Written task -> Please reproduce the passage on how profit can distract business owners from long-term issues, word for word and in full.

Extract to read ->
Here’s a dynamic I have witnessed lately in several companies: As profits rise, the owner’s attention to long-term, vital issues declines. So a strong bottom line today serves as a distraction from concerns that imperil tomorrow, e.g.: two departments at war, an underperforming key executive, the need for leadership and/or ownership succession planning. Today’s profit becomes an elixir, a drug that fuels denial or numbs one to uncomfortable truths.

There is a corollary: Given the choice between tackling the issue of a disconnected team or pushing to increase current profit, an owner opts to push for increased profit. She/he pushes a ragtag band of individual egos to the limit. The owner becomes exhausted and the lack of teamwork among the egos becomes entrenched. The owner fails to achieve increased profit and inadvertently worsens the disconnection within the team.

Profit itself is hardly the culprit. The danger is the lure of profit to the exclusion of other vital foundations of the business. Profit (or the pursuit of it) may mask fundamental issues or questions that have implications for the long-term health of the business and its owners and employees.

Records taken from a data source
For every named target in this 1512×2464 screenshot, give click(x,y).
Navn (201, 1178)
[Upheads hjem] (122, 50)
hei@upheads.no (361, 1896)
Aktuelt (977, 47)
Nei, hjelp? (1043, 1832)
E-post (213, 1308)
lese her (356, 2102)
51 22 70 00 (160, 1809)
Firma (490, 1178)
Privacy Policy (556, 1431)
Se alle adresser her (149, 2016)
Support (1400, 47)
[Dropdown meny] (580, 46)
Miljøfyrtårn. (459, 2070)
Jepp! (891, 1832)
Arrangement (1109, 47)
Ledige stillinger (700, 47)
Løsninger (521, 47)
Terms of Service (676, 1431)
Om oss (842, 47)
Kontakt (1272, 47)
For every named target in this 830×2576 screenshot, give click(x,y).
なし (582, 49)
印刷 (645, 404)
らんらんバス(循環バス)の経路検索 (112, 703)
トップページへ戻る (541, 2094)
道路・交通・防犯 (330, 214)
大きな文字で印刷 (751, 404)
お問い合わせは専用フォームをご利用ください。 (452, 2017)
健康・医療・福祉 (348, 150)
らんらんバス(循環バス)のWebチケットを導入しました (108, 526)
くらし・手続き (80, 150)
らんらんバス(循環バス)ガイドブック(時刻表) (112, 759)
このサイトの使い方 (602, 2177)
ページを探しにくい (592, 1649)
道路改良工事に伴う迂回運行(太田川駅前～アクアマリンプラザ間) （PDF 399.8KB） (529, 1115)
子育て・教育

The solution ->
Here’s a dynamic I have witnessed lately in several companies: As profits rise, the owner’s attention to long-term, vital issues declines. So a strong bottom line today serves as a distraction from concerns that imperil tomorrow, e.g.: two departments at war, an underperforming key executive, the need for leadership and/or ownership succession planning. Today’s profit becomes an elixir, a drug that fuels denial or numbs one to uncomfortable truths.

There is a corollary: Given the choice between tackling the issue of a disconnected team or pushing to increase current profit, an owner opts to push for increased profit. She/he pushes a ragtag band of individual egos to the limit. The owner becomes exhausted and the lack of teamwork among the egos becomes entrenched. The owner fails to achieve increased profit and inadvertently worsens the disconnection within the team.

Profit itself is hardly the culprit. The danger is the lure of profit to the exclusion of other vital foundations of the business. Profit (or the pursuit of it) may mask fundamental issues or questions that have implications for the long-term health of the business and its owners and employees.